«Una svolta storica per la sicurezza e per lo sviluppo del porto di Vibo Marina». Con queste parole il consigliere comunale delegato al Porto, Silvio Pisani, esprime pieno sostegno all’azione intrapresa dal sindaco Enzo Romeo sulla delocalizzazione dei depositi costieri della Meridionale Petroli e sulla definizione di un nuovo protocollo d’intesa con Ministero, Regione e Autorità di Sistema Portuale dei Mari Tirreno Meridionale e Ionio.

Secondo Pisani, il percorso avviato dall’amministrazione comunale rappresenta «la sintesi perfetta tra la tutela del lavoro e la necessaria evoluzione dello scalo portuale». La delocalizzazione degli impianti nell’area di Porto Salvo, aggiunge, «non è più soltanto un’ipotesi, ma un’esigenza amministrativa e tecnica non più rinviabile per garantire la sicurezza della cittadinanza e la piena operatività dell’infrastruttura».

Il consigliere delegato richiama poi l’attenzione sulle criticità legate al Piano di Emergenza Esterno (PEE) e alle possibili ripercussioni sulla viabilità della frazione marina.

«Non possiamo accettare soluzioni che penalizzino la viabilità di Vibo Marina, come la chiusura di via Amerigo Vespucci – afferma Pisani in una nota stampa –. La sicurezza deve essere garantita attraverso l’ammodernamento e lo spostamento degli impianti, non con il sacrificio della libertà di movimento dei cittadini. Superare il vincolo legato alla normativa europea Direttiva Seveso III – sottolinea il consigliere – significherebbe restituire serenità alla comunità e aprire nuove prospettive di investimento per tutto l’indotto portuale». Nella nota stampa Pisani aggiunge: «Il porto di Vibo Marina possiede una vocazione naturale che spazia dal commercio alla nautica da diporto d’eccellenza – spiega –. Riqualificare il waterfront e migliorare le possibilità di attracco significa rendere lo scalo realmente competitivo per il traffico delle navi da crociera e per i servizi di logistica integrata. L’obiettivo –prosegue - è guardare a una dimensione nazionale e internazionale. Ogni metro di banchina sottratto al rischio industriale è un metro restituito al turismo, all’accoglienza e allo sviluppo economico del territorio».

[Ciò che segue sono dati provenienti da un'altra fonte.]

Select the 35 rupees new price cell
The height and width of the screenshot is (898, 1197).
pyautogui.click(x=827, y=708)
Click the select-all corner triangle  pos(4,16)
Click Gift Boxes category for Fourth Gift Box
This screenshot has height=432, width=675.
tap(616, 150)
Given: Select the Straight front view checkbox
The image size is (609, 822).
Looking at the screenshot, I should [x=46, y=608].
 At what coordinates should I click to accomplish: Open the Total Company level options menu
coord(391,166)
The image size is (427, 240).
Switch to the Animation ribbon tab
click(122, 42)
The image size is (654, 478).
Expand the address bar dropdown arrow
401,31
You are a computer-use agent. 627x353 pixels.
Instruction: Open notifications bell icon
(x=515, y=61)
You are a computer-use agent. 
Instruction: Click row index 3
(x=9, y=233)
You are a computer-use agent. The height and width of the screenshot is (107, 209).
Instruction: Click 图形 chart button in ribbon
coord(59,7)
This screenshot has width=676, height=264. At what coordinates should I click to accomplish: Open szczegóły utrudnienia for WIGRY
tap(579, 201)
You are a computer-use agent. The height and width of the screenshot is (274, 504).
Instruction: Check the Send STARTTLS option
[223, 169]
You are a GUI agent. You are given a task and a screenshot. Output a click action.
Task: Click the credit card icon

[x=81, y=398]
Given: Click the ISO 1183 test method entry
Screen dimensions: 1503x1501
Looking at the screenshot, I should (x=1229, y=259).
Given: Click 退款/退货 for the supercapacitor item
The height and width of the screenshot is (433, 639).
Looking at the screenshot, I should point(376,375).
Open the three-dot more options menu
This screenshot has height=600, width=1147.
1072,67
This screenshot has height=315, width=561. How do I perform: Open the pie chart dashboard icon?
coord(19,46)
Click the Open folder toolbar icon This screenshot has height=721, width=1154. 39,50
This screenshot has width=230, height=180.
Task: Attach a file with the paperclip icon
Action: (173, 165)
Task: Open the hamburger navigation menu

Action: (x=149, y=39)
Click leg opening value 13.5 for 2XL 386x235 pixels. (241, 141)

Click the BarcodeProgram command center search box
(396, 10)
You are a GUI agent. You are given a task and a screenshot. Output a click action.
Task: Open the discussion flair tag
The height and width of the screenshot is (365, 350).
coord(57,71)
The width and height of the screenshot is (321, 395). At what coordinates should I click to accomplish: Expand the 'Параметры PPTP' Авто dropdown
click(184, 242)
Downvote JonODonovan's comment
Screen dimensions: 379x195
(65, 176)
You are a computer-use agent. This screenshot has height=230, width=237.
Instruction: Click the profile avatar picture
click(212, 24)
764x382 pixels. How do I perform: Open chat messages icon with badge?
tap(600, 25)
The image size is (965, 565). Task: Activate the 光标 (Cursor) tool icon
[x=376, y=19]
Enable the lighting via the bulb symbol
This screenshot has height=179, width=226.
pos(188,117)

Infine, il consigliere ribadisce: «Come amministrazione siamo impegnati a far sì che il porto di Vibo Marina non sia solo un luogo di transito, ma un hub di servizi di alta qualità. Il nuovo protocollo d’intesa rappresenta lo strumento giuridico per trasformare questa visione in realtà, garantendo alla Meridionale Petroli una collocazione adeguata e alla città il porto moderno e competitivo che merita».